▸ **Exercise goal**: Repeat the following records line for line, leaving out the pictures.

** start of Data to use **

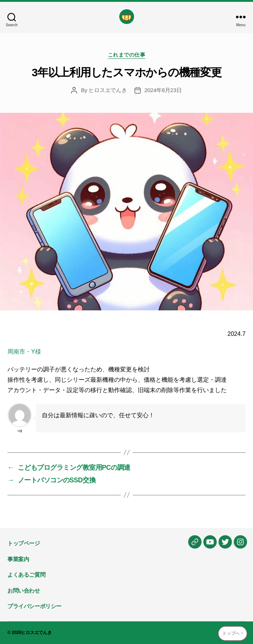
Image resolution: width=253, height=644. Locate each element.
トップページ (24, 543)
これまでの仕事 (127, 55)
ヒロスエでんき (107, 90)
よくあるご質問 (26, 574)
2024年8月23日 (163, 90)
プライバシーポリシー (34, 606)
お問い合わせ (24, 590)
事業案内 (18, 559)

** end of Data to use **

▸ **Solution for this task**:
Image resolution: width=253, height=644. Locate each element.
トップページ (24, 543)
これまでの仕事 (127, 55)
ヒロスエでんき (107, 90)
よくあるご質問 (26, 574)
2024年8月23日 (163, 90)
プライバシーポリシー (34, 606)
お問い合わせ (24, 590)
事業案内 (18, 559)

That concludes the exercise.